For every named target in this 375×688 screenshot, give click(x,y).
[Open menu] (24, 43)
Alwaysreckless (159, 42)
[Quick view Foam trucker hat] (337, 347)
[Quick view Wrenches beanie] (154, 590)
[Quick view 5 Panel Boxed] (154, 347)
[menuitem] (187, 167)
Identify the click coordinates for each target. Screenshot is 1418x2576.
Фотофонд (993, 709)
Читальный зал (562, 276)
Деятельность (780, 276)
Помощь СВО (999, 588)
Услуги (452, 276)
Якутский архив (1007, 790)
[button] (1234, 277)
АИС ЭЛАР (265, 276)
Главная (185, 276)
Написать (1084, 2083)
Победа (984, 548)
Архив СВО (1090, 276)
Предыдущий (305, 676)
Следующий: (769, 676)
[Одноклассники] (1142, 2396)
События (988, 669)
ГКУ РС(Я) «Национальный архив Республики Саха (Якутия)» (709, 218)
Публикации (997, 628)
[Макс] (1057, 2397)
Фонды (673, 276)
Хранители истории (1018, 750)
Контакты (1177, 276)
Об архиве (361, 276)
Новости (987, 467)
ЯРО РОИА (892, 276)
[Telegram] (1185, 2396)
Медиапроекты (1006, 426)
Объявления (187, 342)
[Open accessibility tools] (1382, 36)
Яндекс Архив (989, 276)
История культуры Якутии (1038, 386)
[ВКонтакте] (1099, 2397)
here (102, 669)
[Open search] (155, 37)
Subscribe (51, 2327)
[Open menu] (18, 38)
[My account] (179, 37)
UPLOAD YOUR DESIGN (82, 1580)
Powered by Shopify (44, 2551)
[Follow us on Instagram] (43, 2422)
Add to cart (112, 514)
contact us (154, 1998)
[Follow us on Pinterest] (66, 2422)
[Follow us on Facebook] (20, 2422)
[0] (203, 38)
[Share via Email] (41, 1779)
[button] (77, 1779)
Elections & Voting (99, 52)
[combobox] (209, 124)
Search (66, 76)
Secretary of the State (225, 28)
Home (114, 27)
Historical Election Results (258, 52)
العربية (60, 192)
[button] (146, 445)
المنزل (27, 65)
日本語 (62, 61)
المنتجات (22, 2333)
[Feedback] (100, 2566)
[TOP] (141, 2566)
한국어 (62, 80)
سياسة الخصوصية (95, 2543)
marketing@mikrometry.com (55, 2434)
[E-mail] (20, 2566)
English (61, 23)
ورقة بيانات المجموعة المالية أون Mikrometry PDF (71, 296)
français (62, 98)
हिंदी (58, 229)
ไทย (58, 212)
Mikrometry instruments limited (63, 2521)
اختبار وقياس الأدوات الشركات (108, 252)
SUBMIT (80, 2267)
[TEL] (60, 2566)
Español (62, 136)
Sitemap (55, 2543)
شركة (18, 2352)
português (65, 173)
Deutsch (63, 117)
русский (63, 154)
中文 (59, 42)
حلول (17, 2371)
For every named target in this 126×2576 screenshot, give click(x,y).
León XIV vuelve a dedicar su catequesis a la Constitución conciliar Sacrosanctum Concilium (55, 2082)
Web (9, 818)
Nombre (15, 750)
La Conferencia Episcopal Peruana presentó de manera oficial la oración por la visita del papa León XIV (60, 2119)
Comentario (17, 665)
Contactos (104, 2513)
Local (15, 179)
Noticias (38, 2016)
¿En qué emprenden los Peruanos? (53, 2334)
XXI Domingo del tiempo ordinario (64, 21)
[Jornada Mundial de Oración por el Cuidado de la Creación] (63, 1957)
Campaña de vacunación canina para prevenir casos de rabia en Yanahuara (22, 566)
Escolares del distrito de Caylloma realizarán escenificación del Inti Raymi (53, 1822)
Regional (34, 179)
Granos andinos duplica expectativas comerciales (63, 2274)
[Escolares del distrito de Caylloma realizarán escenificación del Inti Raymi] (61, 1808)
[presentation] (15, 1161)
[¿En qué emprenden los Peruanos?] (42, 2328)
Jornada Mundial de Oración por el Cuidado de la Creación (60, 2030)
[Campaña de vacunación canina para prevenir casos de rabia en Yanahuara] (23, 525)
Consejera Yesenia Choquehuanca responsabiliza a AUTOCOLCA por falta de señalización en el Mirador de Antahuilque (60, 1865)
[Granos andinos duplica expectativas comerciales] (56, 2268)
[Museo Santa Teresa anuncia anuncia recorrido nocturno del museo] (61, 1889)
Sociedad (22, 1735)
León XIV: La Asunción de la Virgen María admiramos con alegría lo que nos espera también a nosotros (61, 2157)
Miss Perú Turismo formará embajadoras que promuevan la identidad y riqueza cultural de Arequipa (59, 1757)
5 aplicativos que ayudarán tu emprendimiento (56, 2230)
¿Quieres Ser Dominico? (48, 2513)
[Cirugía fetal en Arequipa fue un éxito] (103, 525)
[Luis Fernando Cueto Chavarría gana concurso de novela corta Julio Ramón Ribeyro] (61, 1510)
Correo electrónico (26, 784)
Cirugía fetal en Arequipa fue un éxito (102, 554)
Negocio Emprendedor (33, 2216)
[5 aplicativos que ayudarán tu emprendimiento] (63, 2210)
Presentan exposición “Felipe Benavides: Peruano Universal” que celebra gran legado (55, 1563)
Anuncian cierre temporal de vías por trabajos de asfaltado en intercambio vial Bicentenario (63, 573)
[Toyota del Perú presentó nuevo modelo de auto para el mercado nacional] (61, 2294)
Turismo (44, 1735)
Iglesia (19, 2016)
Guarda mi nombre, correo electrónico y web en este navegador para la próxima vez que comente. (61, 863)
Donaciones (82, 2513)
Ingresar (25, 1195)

• • •

§ **ASSIGNMENT**
Each entry above must be repeated exactly, with nothing dropped.

§ **THE COMPLETED TASK**
For every named target in this 375×688 screenshot, give click(x,y).
[Open menu] (24, 43)
Alwaysreckless (159, 42)
[Quick view Foam trucker hat] (337, 347)
[Quick view Wrenches beanie] (154, 590)
[Quick view 5 Panel Boxed] (154, 347)
[menuitem] (187, 167)
Identify the click coordinates for each target. Screenshot is 1418x2576.
Фотофонд (993, 709)
Читальный зал (562, 276)
Деятельность (780, 276)
Помощь СВО (999, 588)
Услуги (452, 276)
Якутский архив (1007, 790)
[button] (1234, 277)
АИС ЭЛАР (265, 276)
Главная (185, 276)
Написать (1084, 2083)
Победа (984, 548)
Архив СВО (1090, 276)
Предыдущий (305, 676)
Следующий: (769, 676)
[Одноклассники] (1142, 2396)
События (988, 669)
ГКУ РС(Я) «Национальный архив Республики Саха (Якутия)» (709, 218)
Публикации (997, 628)
[Макс] (1057, 2397)
Фонды (673, 276)
Хранители истории (1018, 750)
Контакты (1177, 276)
Об архиве (361, 276)
Новости (987, 467)
ЯРО РОИА (892, 276)
[Telegram] (1185, 2396)
Медиапроекты (1006, 426)
Объявления (187, 342)
[Open accessibility tools] (1382, 36)
Яндекс Архив (989, 276)
История культуры Якутии (1038, 386)
[ВКонтакте] (1099, 2397)
here (102, 669)
[Open search] (155, 37)
Subscribe (51, 2327)
[Open menu] (18, 38)
[My account] (179, 37)
UPLOAD YOUR DESIGN (82, 1580)
Powered by Shopify (44, 2551)
[Follow us on Instagram] (43, 2422)
Add to cart (112, 514)
contact us (154, 1998)
[Follow us on Pinterest] (66, 2422)
[Follow us on Facebook] (20, 2422)
[0] (203, 38)
[Share via Email] (41, 1779)
[button] (77, 1779)
Elections & Voting (99, 52)
[combobox] (209, 124)
Search (66, 76)
Secretary of the State (225, 28)
Home (114, 27)
Historical Election Results (258, 52)
العربية (60, 192)
[button] (146, 445)
المنزل (27, 65)
日本語 (62, 61)
المنتجات (22, 2333)
[Feedback] (100, 2566)
[TOP] (141, 2566)
한국어 (62, 80)
سياسة الخصوصية (95, 2543)
marketing@mikrometry.com (55, 2434)
[E-mail] (20, 2566)
English (61, 23)
ورقة بيانات المجموعة المالية أون Mikrometry PDF (71, 296)
français (62, 98)
हिंदी (58, 229)
ไทย (58, 212)
Mikrometry instruments limited (63, 2521)
اختبار وقياس الأدوات الشركات (108, 252)
SUBMIT (80, 2267)
[TEL] (60, 2566)
Español (62, 136)
Sitemap (55, 2543)
شركة (18, 2352)
português (65, 173)
Deutsch (63, 117)
русский (63, 154)
中文 (59, 42)
حلول (17, 2371)
For every named target in this 126×2576 screenshot, give click(x,y).
León XIV vuelve a dedicar su catequesis a la Constitución conciliar Sacrosanctum Concilium (55, 2082)
Web (9, 818)
Nombre (15, 750)
La Conferencia Episcopal Peruana presentó de manera oficial la oración por la visita del papa León XIV (60, 2119)
Comentario (17, 665)
Contactos (104, 2513)
Local (15, 179)
Noticias (38, 2016)
¿En qué emprenden los Peruanos? (53, 2334)
XXI Domingo del tiempo ordinario (64, 21)
[Jornada Mundial de Oración por el Cuidado de la Creación] (63, 1957)
Campaña de vacunación canina para prevenir casos de rabia en Yanahuara (22, 566)
Escolares del distrito de Caylloma realizarán escenificación del Inti Raymi (53, 1822)
Regional (34, 179)
Granos andinos duplica expectativas comerciales (63, 2274)
[Escolares del distrito de Caylloma realizarán escenificación del Inti Raymi] (61, 1808)
[presentation] (15, 1161)
[¿En qué emprenden los Peruanos?] (42, 2328)
Jornada Mundial de Oración por el Cuidado de la Creación (60, 2030)
[Campaña de vacunación canina para prevenir casos de rabia en Yanahuara] (23, 525)
Consejera Yesenia Choquehuanca responsabiliza a AUTOCOLCA por falta de señalización en el Mirador de Antahuilque (60, 1865)
[Granos andinos duplica expectativas comerciales] (56, 2268)
[Museo Santa Teresa anuncia anuncia recorrido nocturno del museo] (61, 1889)
Sociedad (22, 1735)
León XIV: La Asunción de la Virgen María admiramos con alegría lo que nos espera también a nosotros (61, 2157)
Miss Perú Turismo formará embajadoras que promuevan la identidad y riqueza cultural de Arequipa (59, 1757)
5 aplicativos que ayudarán tu emprendimiento (56, 2230)
¿Quieres Ser Dominico? (48, 2513)
[Cirugía fetal en Arequipa fue un éxito] (103, 525)
[Luis Fernando Cueto Chavarría gana concurso de novela corta Julio Ramón Ribeyro] (61, 1510)
Correo electrónico (26, 784)
Cirugía fetal en Arequipa fue un éxito (102, 554)
Negocio Emprendedor (33, 2216)
[5 aplicativos que ayudarán tu emprendimiento] (63, 2210)
Presentan exposición “Felipe Benavides: Peruano Universal” que celebra gran legado (55, 1563)
Anuncian cierre temporal de vías por trabajos de asfaltado en intercambio vial Bicentenario (63, 573)
[Toyota del Perú presentó nuevo modelo de auto para el mercado nacional] (61, 2294)
Turismo (44, 1735)
Iglesia (19, 2016)
Guarda mi nombre, correo electrónico y web en este navegador para la próxima vez que comente. (61, 863)
Donaciones (82, 2513)
Ingresar (25, 1195)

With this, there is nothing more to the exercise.